Video as a new artistic medium was accepted fast and with great enthusiasm among artists, despite difficulties in production. It has inspired a new approach to contemporary art and took over a leading position in experimental artistic practice, paving the way for the new media.
Focusing on the theme of “Identity”, in cooperation with Paolo Cardazzo of the gallery del Cavallino, the Museum in Pazin and the curator Marijan Susovski of the Contemporary Art Gallery in Zagreb, the video meeting in Motovun was organized within a wider visual arts meeting with the participation of 15 artists from Croatia and Italy, 8 of which took part in the video meeting: CLAUDIO AMBROSINI, SANJA IVEKOVIĆ, ŽIVA KRAUS, DALIBOR MARTINIS, ZDRAVKO MILIĆ, MICHELE SAMBIN, GORAN TRBULJAK, LUIGI VIOLA , producing 24 video works. In the introduction Marijan Susovski points out “the wide possibilities that video has in art, that is, the great possibilities for the personal expression of the individual, regardless of the kind of message, esthetic, social or another.” Closer to the format of photography or the amateur super8, the video-image is of a more chamber character and taken more personally, we connect with it more emotionally and identify with the author – continues Susovski, pointing out the spontaneity of video as medium.

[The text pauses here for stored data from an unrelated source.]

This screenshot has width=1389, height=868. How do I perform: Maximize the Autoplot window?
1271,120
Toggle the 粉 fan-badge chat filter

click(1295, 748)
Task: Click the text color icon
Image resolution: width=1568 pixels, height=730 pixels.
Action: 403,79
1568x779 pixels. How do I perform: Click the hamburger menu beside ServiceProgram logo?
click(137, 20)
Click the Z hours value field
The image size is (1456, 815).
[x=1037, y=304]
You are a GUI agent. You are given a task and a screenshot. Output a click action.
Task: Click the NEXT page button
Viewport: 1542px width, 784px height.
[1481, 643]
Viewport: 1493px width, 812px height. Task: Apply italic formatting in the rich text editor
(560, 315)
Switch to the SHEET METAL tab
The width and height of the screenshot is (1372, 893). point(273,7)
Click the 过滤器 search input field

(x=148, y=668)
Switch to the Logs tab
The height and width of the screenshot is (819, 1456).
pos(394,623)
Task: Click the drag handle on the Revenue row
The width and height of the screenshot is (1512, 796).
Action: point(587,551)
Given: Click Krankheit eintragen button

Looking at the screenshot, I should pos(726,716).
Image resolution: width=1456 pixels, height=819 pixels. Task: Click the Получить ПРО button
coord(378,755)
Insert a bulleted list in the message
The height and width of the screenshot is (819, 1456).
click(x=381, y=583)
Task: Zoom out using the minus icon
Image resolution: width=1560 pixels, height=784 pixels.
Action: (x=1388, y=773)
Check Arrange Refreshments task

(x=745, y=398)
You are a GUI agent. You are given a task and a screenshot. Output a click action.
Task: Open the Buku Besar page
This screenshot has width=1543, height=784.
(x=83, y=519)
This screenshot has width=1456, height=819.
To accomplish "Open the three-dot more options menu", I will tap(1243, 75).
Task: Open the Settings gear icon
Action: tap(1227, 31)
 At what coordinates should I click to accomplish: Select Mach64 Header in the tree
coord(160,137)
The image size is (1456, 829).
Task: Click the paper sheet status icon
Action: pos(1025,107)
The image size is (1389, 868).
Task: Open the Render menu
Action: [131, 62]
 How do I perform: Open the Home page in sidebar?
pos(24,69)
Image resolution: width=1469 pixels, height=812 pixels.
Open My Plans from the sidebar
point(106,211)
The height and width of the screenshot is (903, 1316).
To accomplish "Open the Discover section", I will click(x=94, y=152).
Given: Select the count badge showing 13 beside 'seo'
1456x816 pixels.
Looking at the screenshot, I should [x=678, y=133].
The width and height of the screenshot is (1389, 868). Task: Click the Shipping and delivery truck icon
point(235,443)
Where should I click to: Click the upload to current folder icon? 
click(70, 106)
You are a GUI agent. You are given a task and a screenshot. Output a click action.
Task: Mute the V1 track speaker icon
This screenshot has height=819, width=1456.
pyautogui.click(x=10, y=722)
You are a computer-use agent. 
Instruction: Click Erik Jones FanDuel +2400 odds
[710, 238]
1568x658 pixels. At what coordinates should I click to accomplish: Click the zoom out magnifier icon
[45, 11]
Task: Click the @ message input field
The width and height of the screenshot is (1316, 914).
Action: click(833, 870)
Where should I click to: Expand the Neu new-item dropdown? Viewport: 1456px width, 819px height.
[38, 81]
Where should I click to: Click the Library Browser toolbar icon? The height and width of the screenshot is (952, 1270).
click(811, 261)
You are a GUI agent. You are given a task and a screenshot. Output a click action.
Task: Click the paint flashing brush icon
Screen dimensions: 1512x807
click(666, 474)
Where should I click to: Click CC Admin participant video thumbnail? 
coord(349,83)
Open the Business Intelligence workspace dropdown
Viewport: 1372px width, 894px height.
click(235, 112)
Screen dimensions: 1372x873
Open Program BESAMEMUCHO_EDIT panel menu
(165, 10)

http://www.cinemaniac-thinkfilm.com/wp-content/uploads/2015/07/booklet_essay.pdf
The project is organized in the framework of Cinemanic / Think Film, established in 2002 as a sidebar program of the Pula Film Festival, is a long-term interdisciplinary research platform questioning the connection between film, moving images and contemporary art. It presents recent Croatian and international production of art films / videos, experimental films and multimedia installations as well as the audiovisual heritage. The 14th edition of Cinemaniac is built on the basis of previous experiences and research into experimental film practices and the audiovisual heritage, first of all as a research continuity launched with the project The Invisible MAFAF. It establishes the continuity of the research into historical narratives about the beginnings of video art in the Socialist Federal Republic of Yugoslavia as a contemporary art practice, as well as mapping the development of the new media art in the 1970s.